* _WHAT TO WORK ON_
What you return must be every line from the beginning of the data through the line holding "For every named target in this 328×2576", unchanged.

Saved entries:
- - - - - - -
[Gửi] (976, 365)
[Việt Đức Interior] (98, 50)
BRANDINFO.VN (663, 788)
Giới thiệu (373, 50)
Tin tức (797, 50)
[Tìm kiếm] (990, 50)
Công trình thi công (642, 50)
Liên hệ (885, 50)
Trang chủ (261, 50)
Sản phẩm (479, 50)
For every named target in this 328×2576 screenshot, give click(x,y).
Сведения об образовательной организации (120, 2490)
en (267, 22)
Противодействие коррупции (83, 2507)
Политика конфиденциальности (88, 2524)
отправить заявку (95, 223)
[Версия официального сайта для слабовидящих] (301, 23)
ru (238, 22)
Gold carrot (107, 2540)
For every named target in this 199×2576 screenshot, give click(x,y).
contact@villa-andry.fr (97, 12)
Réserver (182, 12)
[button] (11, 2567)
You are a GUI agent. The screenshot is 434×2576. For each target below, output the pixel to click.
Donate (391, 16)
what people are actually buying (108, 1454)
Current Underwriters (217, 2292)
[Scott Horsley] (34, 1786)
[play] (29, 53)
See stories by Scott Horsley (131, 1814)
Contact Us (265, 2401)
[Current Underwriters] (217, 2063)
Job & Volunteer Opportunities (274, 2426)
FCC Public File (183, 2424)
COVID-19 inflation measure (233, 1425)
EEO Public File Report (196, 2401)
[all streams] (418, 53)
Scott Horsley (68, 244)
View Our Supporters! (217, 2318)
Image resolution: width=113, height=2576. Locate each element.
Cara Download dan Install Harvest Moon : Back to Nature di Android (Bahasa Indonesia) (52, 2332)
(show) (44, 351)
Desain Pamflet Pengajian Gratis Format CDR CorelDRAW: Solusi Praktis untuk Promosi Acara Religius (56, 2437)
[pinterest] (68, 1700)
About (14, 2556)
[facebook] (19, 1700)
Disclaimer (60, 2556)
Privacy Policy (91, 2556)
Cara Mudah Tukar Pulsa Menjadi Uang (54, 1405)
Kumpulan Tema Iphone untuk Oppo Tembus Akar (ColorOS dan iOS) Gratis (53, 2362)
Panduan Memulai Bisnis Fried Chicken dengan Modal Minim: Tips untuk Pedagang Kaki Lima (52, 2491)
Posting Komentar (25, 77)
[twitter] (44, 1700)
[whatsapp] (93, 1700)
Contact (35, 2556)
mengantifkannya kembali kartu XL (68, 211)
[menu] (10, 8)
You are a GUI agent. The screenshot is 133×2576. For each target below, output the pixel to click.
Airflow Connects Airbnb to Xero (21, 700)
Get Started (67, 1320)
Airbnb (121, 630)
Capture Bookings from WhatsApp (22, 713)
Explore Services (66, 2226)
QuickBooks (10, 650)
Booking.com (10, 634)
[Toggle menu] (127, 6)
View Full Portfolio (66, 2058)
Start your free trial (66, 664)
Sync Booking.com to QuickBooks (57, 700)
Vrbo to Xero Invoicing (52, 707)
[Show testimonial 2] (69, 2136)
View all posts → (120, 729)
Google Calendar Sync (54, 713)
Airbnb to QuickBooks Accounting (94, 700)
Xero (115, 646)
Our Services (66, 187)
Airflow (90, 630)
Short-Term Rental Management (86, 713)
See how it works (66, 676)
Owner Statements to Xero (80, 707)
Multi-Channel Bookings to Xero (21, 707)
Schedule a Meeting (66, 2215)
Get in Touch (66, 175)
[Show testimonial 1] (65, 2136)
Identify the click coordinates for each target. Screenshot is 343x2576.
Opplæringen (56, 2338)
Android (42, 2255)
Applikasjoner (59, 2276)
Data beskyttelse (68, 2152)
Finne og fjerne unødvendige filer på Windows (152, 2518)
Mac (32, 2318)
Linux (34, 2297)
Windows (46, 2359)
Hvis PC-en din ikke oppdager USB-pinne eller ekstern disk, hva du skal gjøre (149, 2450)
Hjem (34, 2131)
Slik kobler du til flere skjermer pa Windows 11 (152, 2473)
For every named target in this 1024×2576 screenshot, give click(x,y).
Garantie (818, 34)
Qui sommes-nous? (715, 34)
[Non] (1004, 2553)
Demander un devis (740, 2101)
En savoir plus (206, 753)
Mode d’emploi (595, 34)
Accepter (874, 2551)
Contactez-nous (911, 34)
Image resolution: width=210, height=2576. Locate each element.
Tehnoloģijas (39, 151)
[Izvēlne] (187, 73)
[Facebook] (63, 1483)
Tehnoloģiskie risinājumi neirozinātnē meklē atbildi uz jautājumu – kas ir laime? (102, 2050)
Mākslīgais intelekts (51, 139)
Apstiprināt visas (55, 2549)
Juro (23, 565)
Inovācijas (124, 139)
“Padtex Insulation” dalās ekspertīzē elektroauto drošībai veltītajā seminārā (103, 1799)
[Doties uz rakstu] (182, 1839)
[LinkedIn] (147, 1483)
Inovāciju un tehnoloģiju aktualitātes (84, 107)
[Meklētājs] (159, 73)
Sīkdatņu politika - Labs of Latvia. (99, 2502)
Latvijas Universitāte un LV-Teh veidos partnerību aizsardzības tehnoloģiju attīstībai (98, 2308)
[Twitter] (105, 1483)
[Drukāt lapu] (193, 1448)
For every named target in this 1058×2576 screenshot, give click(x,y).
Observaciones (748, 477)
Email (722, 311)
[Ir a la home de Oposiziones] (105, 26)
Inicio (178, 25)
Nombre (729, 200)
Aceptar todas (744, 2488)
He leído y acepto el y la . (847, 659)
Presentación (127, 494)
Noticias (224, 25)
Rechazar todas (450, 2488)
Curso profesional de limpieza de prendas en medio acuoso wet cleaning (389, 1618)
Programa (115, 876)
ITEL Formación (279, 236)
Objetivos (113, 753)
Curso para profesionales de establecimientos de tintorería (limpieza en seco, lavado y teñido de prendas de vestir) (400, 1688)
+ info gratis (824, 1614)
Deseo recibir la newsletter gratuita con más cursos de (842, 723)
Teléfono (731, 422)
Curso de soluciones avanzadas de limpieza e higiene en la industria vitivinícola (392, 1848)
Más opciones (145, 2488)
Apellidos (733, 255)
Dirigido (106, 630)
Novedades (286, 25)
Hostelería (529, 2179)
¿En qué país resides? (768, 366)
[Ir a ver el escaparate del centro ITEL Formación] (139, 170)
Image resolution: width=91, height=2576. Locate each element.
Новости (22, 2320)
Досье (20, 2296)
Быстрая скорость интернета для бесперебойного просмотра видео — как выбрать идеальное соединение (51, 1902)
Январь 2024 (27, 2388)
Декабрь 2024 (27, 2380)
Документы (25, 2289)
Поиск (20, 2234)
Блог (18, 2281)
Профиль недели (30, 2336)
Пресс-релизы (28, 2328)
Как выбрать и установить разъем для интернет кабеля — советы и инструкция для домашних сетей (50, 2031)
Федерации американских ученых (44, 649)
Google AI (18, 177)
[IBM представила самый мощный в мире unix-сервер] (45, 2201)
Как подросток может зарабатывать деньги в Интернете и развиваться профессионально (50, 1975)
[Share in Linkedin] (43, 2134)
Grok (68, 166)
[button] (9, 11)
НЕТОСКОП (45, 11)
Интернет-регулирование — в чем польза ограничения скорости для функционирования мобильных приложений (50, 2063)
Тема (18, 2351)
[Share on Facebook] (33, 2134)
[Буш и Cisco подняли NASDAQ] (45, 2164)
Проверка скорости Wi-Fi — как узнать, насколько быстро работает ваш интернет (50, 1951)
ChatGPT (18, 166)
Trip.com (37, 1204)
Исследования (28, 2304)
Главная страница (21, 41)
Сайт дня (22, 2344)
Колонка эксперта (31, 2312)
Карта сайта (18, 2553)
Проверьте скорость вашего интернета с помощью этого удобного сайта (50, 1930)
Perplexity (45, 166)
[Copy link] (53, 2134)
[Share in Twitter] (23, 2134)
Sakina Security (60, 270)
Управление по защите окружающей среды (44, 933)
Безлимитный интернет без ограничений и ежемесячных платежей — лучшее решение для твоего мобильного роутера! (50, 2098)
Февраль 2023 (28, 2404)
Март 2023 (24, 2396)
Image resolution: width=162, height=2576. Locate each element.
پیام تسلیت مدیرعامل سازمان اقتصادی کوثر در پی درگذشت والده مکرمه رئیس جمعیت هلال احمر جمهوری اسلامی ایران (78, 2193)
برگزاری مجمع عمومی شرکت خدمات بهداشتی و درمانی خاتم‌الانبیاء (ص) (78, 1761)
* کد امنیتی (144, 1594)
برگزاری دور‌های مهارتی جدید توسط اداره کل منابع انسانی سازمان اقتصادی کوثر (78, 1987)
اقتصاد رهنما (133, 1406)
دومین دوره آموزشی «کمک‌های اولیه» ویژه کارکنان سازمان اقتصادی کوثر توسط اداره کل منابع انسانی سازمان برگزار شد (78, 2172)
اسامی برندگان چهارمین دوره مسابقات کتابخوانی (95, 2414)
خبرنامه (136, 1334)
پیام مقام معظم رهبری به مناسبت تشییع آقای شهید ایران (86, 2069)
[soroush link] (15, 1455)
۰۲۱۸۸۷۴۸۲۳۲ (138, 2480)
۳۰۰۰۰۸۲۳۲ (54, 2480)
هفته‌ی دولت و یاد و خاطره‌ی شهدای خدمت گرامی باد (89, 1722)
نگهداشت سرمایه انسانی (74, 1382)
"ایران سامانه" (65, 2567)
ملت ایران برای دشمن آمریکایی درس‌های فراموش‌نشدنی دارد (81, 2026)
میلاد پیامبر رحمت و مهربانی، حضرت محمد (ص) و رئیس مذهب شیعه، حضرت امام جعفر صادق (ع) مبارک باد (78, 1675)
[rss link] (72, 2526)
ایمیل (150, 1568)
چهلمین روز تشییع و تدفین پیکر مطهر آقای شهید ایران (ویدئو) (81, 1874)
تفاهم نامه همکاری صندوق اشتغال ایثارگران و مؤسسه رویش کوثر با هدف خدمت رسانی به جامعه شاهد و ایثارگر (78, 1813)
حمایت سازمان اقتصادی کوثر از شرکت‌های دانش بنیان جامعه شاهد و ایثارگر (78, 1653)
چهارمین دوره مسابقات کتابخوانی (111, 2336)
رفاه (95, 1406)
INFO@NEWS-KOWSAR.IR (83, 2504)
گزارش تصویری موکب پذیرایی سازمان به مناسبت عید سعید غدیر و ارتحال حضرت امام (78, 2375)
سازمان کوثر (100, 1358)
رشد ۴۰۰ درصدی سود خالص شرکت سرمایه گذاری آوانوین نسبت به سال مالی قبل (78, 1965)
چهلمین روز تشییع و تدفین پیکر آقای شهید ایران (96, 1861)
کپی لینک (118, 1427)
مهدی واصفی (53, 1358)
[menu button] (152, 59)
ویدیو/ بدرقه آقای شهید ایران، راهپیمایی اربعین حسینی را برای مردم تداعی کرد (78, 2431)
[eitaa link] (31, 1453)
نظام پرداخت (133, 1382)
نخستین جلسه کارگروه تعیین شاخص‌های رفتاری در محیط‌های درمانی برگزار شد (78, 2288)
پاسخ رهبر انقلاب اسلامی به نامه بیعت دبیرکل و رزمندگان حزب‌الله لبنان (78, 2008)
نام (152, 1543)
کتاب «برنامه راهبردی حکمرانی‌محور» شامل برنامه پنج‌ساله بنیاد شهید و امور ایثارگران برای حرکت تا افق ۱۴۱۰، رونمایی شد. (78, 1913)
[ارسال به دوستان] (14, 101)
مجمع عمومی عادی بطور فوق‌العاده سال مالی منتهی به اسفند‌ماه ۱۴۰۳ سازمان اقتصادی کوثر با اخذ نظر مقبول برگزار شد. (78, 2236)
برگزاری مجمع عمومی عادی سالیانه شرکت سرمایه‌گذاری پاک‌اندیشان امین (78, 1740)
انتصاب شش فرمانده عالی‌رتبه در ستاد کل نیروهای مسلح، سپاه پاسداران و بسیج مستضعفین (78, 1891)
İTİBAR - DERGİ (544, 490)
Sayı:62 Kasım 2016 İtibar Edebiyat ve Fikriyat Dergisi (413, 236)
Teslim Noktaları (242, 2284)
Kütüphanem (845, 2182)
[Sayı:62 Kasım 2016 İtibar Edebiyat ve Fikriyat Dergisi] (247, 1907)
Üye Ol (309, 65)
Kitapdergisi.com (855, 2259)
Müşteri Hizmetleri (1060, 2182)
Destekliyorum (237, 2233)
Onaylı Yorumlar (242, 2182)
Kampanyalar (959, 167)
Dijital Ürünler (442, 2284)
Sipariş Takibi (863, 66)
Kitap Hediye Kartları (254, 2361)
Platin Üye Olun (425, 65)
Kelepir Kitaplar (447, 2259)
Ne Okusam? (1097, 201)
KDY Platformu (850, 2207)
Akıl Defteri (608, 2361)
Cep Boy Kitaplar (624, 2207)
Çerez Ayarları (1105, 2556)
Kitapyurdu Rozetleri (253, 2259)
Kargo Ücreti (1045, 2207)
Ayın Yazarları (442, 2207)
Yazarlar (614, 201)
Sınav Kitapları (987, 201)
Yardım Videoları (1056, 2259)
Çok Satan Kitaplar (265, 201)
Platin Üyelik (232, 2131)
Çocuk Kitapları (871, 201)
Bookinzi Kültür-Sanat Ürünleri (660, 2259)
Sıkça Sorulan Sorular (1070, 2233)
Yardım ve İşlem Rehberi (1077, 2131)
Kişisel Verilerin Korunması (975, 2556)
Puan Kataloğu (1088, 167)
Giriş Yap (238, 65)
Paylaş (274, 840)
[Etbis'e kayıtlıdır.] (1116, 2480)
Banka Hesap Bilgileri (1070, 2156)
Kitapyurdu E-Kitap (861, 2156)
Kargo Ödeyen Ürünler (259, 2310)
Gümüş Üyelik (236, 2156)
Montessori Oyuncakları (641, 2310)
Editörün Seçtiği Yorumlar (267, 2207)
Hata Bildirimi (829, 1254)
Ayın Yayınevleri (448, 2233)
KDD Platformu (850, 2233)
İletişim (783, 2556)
- - - - - - -
* _RESULT FOR THIS EXERCISE_
[Gửi] (976, 365)
[Việt Đức Interior] (98, 50)
BRANDINFO.VN (663, 788)
Giới thiệu (373, 50)
Tin tức (797, 50)
[Tìm kiếm] (990, 50)
Công trình thi công (642, 50)
Liên hệ (885, 50)
Trang chủ (261, 50)
Sản phẩm (479, 50)
For every named target in this 328×2576 screenshot, give click(x,y).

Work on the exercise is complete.